AURORA, a city of Kane county, Illinois, U.S.A., in the N.E. part of the state, on the Fox river, about 37 m. W. of Chicago. Pop. (1890) 19,688; (1900) 24,147, of whom 5075 were foreign-born; (1910) 29,807. Aurora is served by the Chicago, Burlington & Quincy, the Chicago & North-Western, the Elgin, Joliet & Eastern, and the Illinois, Iowa and Minnesota railways, and is connected with Chicago by an electric line. The city has a soldiers’ memorial hall, erected by popular subscription, and a Carnegie library. Aurora is an important manufacturing centre; among its manufactures are railway cars—the shops of the Chicago, Burlington & Quincy railway being here—flour and cotton, carriages, hardware specialties, corsets, suspenders, stoves and silver-plate. In 1905 the city’s factory products were valued at $7,329,028, an increase of 30% in 5 years. The municipality owns and operates the water-works and electric-lighting plants. The first settlement in the vicinity of Aurora was made in 1834. In 1845 the village of East Aurora was incorporated, and West Aurora was incorporated nine years later. In 1853 the two villages were united under a city charter, which was superseded by a revised charter in 1887.

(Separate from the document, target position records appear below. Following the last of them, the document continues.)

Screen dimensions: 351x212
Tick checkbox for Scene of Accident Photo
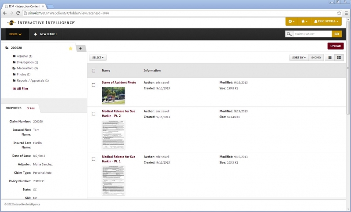point(93,85)
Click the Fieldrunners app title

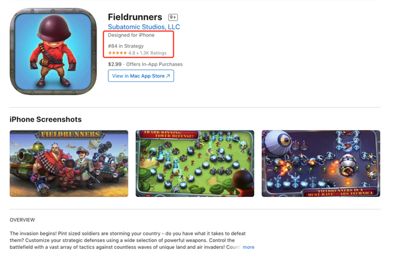coord(135,17)
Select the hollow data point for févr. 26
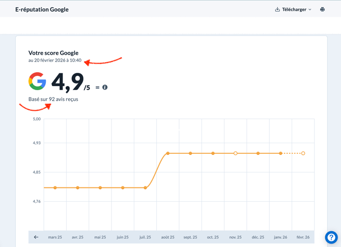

AURORA, a city of Lawrence county, Missouri, U.S.A., 275 m. S.W. of St Louis, on the St Louis & San Francisco, and the St Louis, Iron Mountain & Southern railways. Pop.(1890) 3482; (1900) 6191; (1910) 4148. It is situated near a lead and zinc mining region, where surface lead was discovered in 1873 and systematic mining began in 1887; among the cities of the state it is second to Joplin in mineral importance, and has large iron-works and flour-mills; mining machinery also is manufactured. Farming and fruit-growing are carried on in the surrounding country, and Aurora is the place from which the products are shipped. Aurora was platted in 1870 and was chartered as a city in 1886.